• Reading passage:
+ + + +

I’m willing to bet that at least three quarters of the student body at Goshen College have members of the opposite gender whom they consider friends. Just friends, with no romantic feelings for each other at all, or even any possibility of Goshen dating.

Personally, I’ve always related with girls more easily than I have with guys. Because of this, I decided to apply for co-ed small group housing next year. During the housing application process, I discovered that co-ed housing was still disappointingly gender segregated; that is, even though I am living in a house with six other women, I am required to have a male roommate. I think this is unfair to people who feel more comfortable rooming with members of the opposite gender, specifically LGBTQ students.

There are several reasons LGBTQ students might feel discomfort in rooming with their own gender. Perhaps their roommate is making homophobic comments, or perhaps they simply identify easier with the opposite gender, like me. There’s even the possibility of an LGBTQ student developing a crush on their straight roommate; although this has never happened to me, I’m sure it would be very awkward.

A common misconception is that a guy and a girl can’t be roommates because they will obviously have sex. This view is outdated and promotes heteronormativity. Obviously, I’m going to have a lot of girl friends, but I encourage the reader to think about their own friend group. As I said before, they’re bound to have some friends of the opposite gender. Guys and girls can be just friends. Furthermore, LGBTQ students are forced to live with members of their own biological sex. If anybody is really concerned about sex happening between roommates of the opposite gender, they should worry about a gay student rooming with another man, or two lesbians rooming together.

But suppose for a moment that two co-ed roommates do decide to engage in a sexual relationship. Who’s going to stop them? Is somebody from the college going to follow them around all the time like a weird peeping Tom? Is it really anybody else’s business who one person decides to sleep with? College is supposed to be the first step in our lives toward independence, and we can’t step toward independence if we can’t be trusted to control our own sex drives.

Men and women will have to work together in the real world, and some men and women might even live together (gasp!) as friends. Furthermore, separating men and women and preventing them from rooming together isn’t actually stopping sex from happening on campus. It still happens, and will continue to happen. So what am I suggesting?

Men and women should be allowed to room together. I’m not saying we stick a random man and a random woman together and force them to be roommates, but if two people who happen to be of opposite genders want to live together, they should be allowed to. Those people who prefer same-gender rooms and floors would not be forced to live in a co-ed room or on a co-ed floor.

The biggest counter-argument to what I’m proposing is that men and women rooming together will increase the instances of rape and sexual assault. Granted, I have no experience with rape or sexual assault, and I am certainly not intending to be insensitive towards people who have experienced it, but from what I understand it’s more about power and dominance than sexual attraction. While the majority of rapists are men, this means that if we’re going to discuss rape we need to be concerned about men living with men, not just men living with women. Also, if rape is a problem on your campus, that should be addressed before co-ed rooms are discussed; I would like to point out, however, that segregated gender housing is not going to end rape.

If co-ed rooming was allowed at Goshen, many would feel more comfortable in their rooming situations and more compatible with their roommates. Co-ed roommates could be allowed on Yoder floors, where there are two bathrooms. However, if we continue to live in the past with this outdated notion that men and women couldn’t possibly live together without sex happening, we continue to isolate a number of students in our college’s population. In conclusion, I ask everybody to think outside of our society’s heteronormative box and consider the needs of the students who are often overlooked.

Jake Smucker is a sophomore music composition major. Smucker originally presented this argument at the “best student speeches of spring semester” convocation on Monday.

+ + + +

• Parts of the exercise:
1. According to the essay on co-ed rooming, on which floors could co-ed roommates be allowed?
2. Rewrite the co-ed rooming essay from "But suppose for" up to and including "am I suggesting?", putting "self-reliance" in place of "independence" each time it appears.

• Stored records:

+ + + +

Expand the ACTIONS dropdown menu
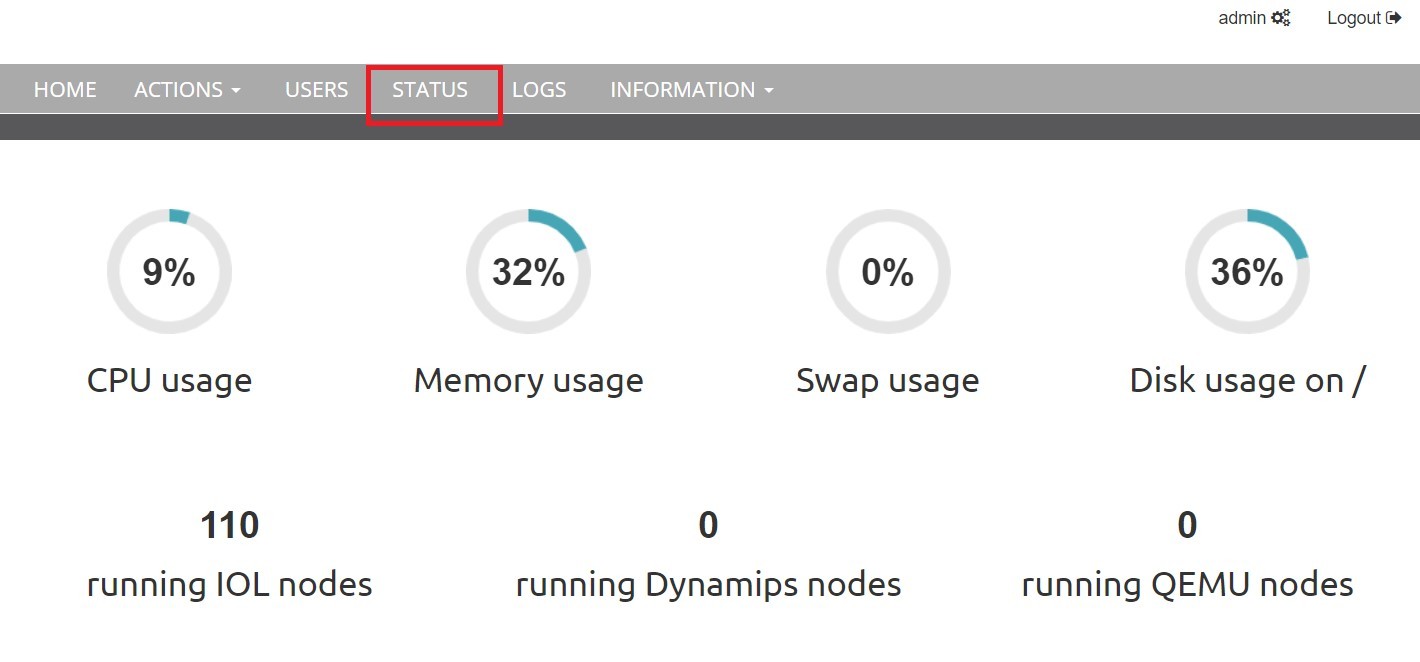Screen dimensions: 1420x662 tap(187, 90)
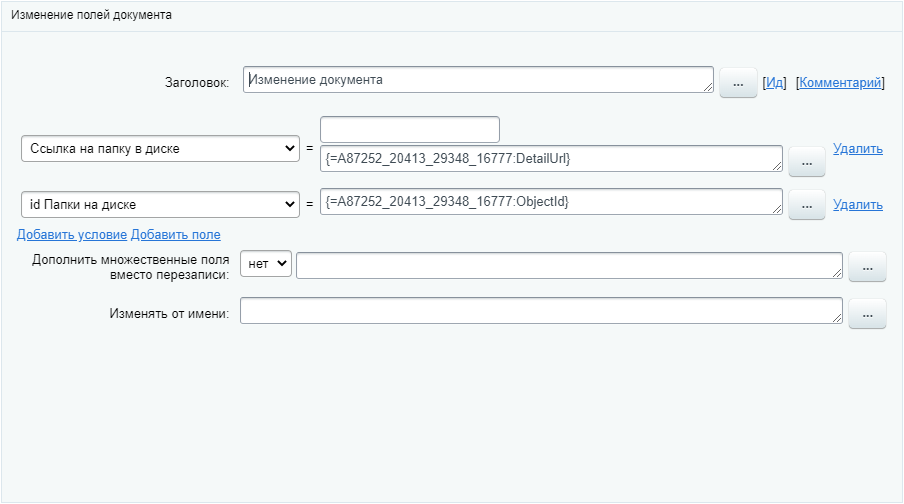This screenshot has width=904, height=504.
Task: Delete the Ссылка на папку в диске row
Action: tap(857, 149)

+ + + +

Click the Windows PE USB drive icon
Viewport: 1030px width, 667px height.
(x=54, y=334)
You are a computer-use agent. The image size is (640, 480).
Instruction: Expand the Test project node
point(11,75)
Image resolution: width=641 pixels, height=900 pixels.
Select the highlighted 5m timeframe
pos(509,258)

+ + + +

• Solutions for each task:
1. Yoder floors, where there are two bathrooms.

2.
But suppose for a moment that two co-ed roommates do decide to engage in a sexual relationship. Who’s going to stop them? Is somebody from the college going to follow them around all the time like a weird peeping Tom? Is it really anybody else’s business who one person decides to sleep with? College is supposed to be the first step in our lives toward self-reliance, and we can’t step toward self-reliance if we can’t be trusted to control our own sex drives.

Men and women will have to work together in the real world, and some men and women might even live together (gasp!) as friends. Furthermore, separating men and women and preventing them from rooming together isn’t actually stopping sex from happening on campus. It still happens, and will continue to happen. So what am I suggesting?